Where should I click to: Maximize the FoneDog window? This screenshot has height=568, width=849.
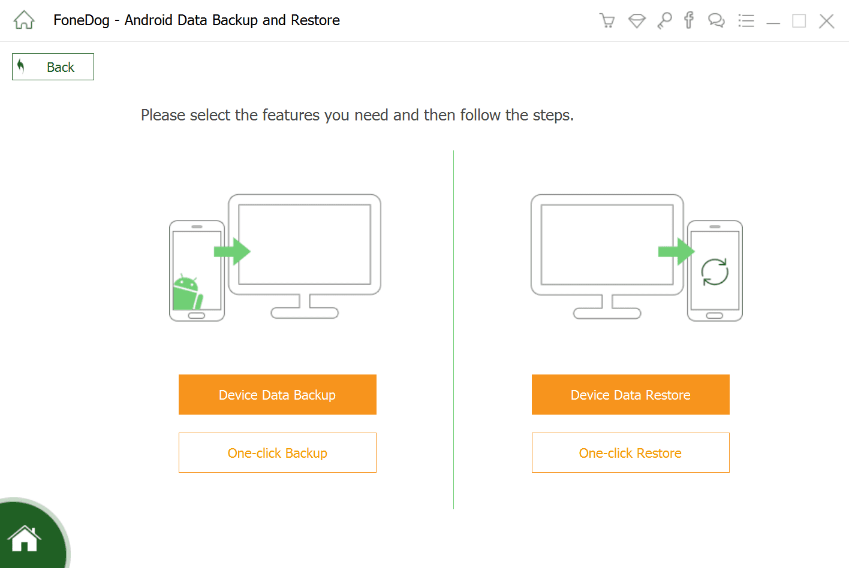click(799, 21)
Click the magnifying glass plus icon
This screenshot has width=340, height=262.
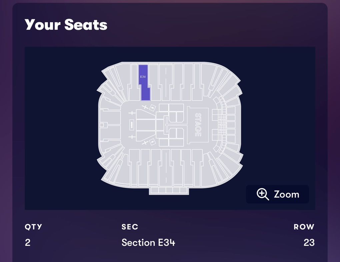(x=263, y=194)
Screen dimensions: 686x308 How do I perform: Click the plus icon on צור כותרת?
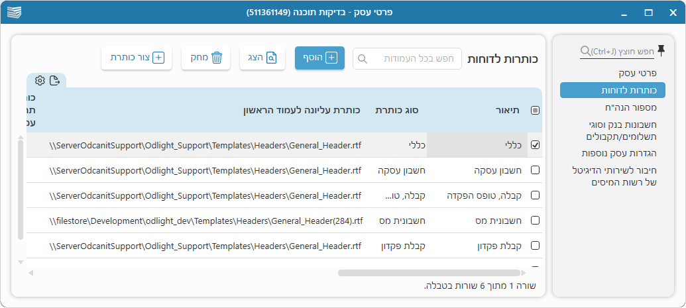[158, 58]
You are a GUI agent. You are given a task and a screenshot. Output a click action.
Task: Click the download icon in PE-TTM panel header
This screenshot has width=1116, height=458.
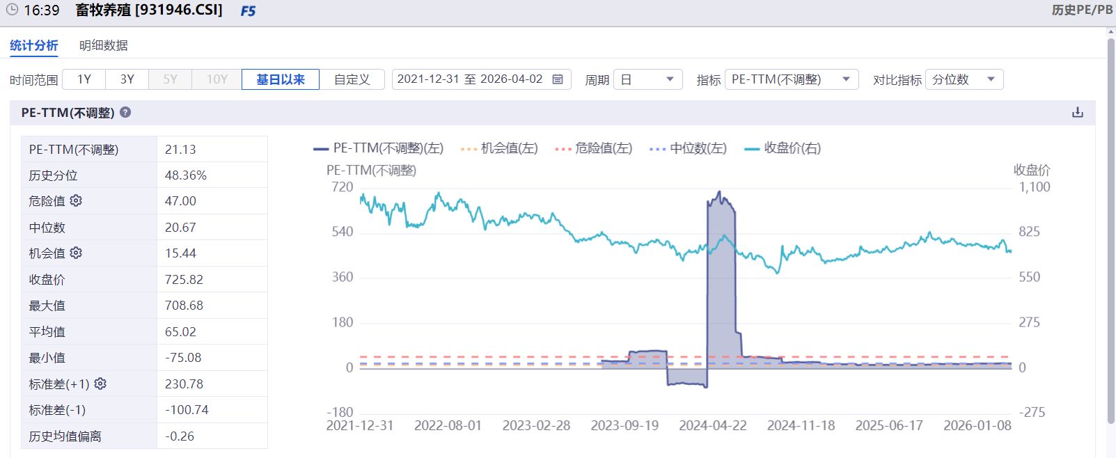(x=1077, y=113)
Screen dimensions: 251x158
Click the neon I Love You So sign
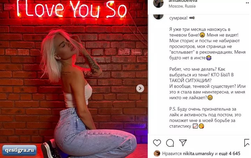click(x=72, y=9)
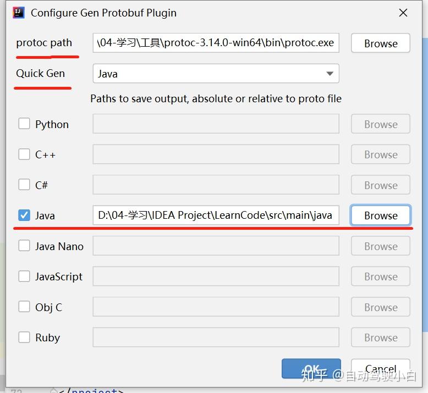The height and width of the screenshot is (393, 428).
Task: Enable the C++ output checkbox
Action: (x=24, y=154)
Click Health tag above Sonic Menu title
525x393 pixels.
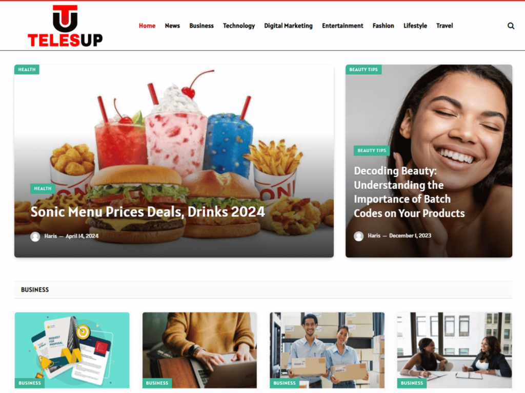click(x=43, y=188)
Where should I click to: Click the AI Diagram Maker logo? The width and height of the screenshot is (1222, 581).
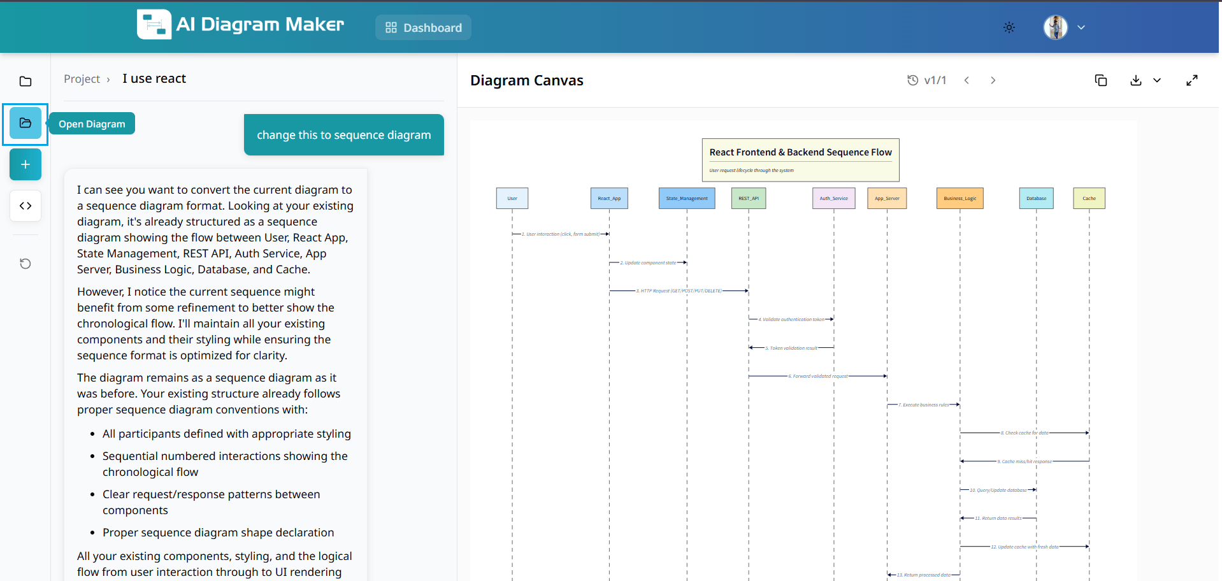click(x=241, y=24)
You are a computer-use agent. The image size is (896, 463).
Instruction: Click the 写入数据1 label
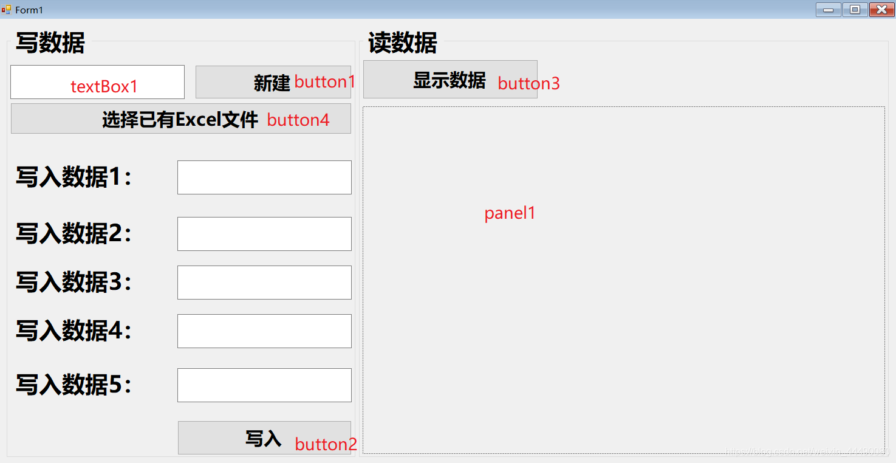point(74,177)
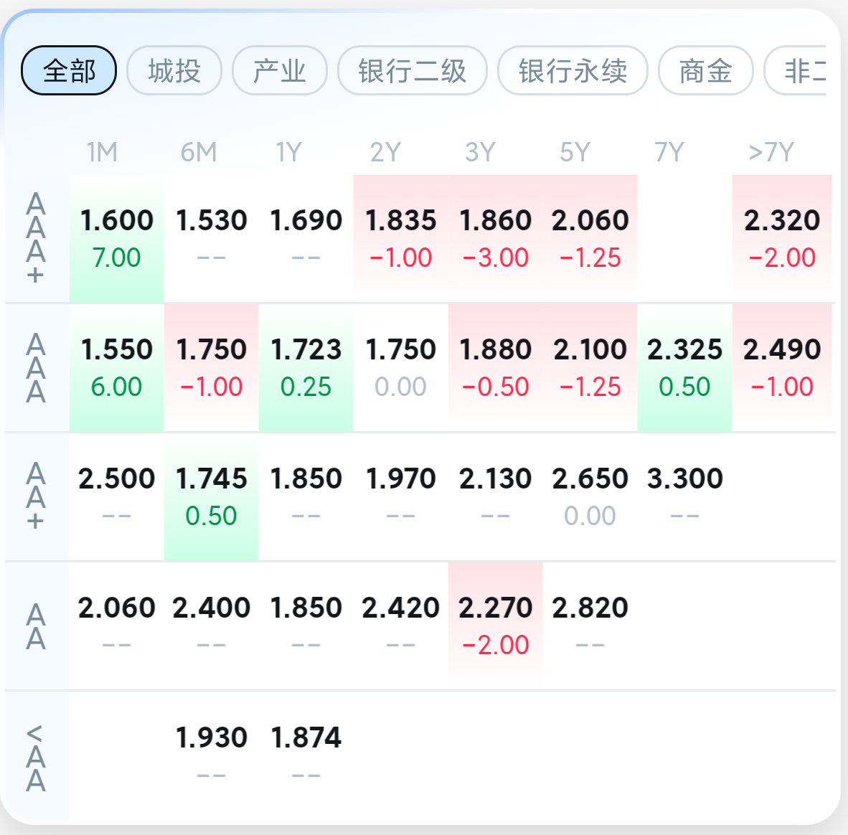Screen dimensions: 848x835
Task: Switch to the 银行永续 tab
Action: (573, 70)
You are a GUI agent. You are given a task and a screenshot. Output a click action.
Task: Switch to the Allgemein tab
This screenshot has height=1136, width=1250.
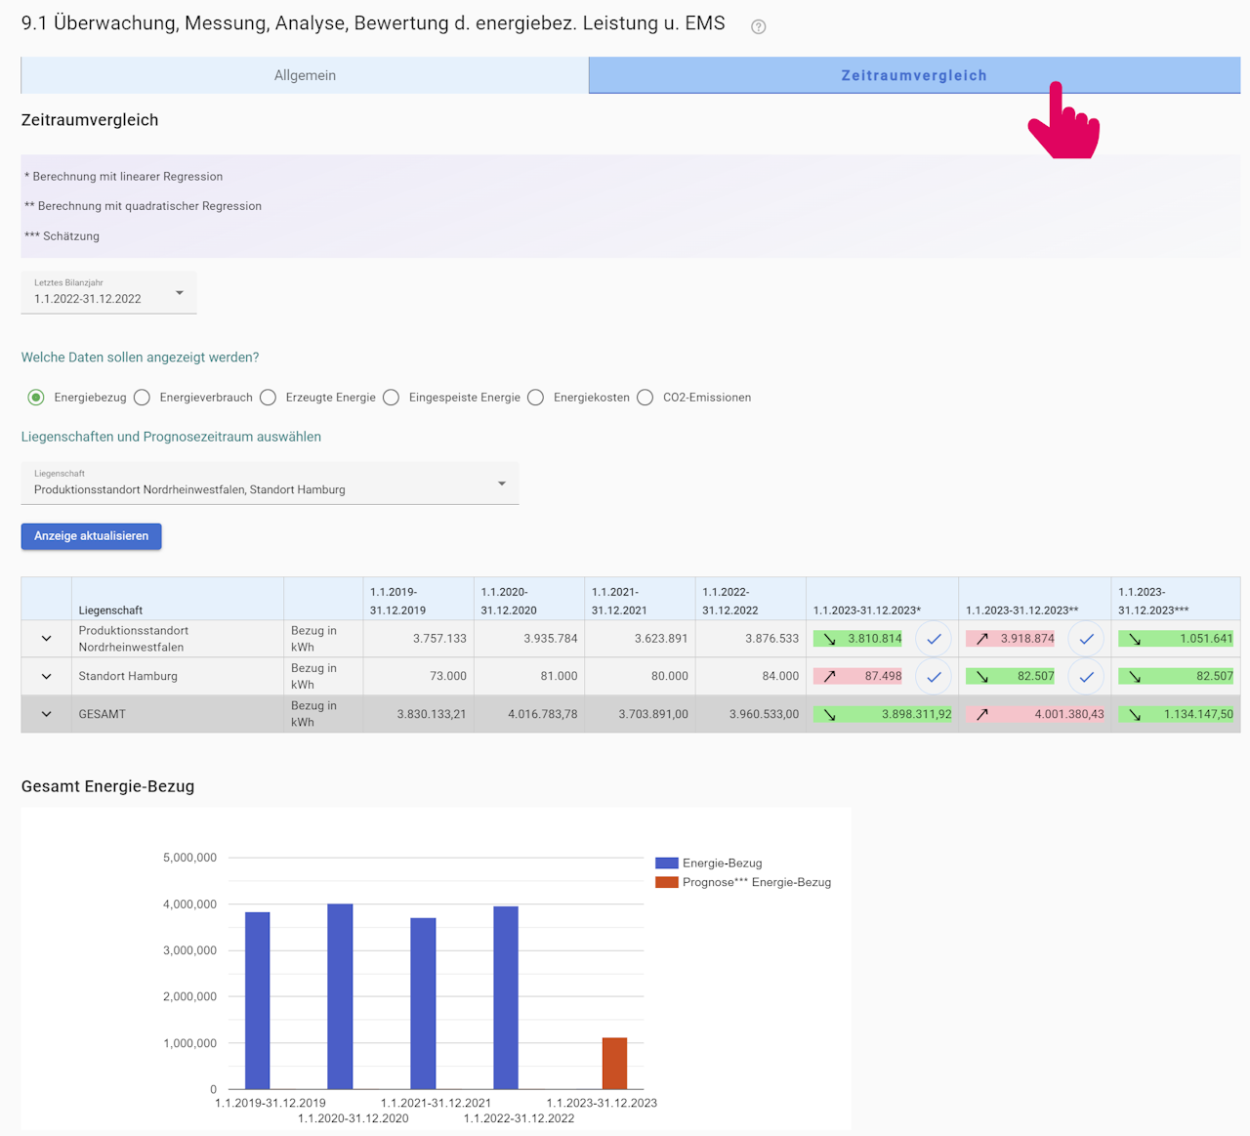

-=-=-

* WHAT THIS TASK INVOLVES:
What you output must be exactly the lines from the line with "Where should I click to: Click" through the last line of the listing, pictures excluded.

* REPLY:
Where should I click to: Click the AI Diagram Maker logo? The width and height of the screenshot is (1222, 581).
click(x=241, y=24)
You are a computer-use agent. The image size is (896, 463).
Instruction: Click the 写入数据1 label
point(74,177)
Screen dimensions: 848x835
Task: Switch to the 银行永续 tab
Action: (573, 70)
You are a GUI agent. You are given a task and a screenshot. Output a click action.
Task: Switch to the Allgemein tab
This screenshot has height=1136, width=1250.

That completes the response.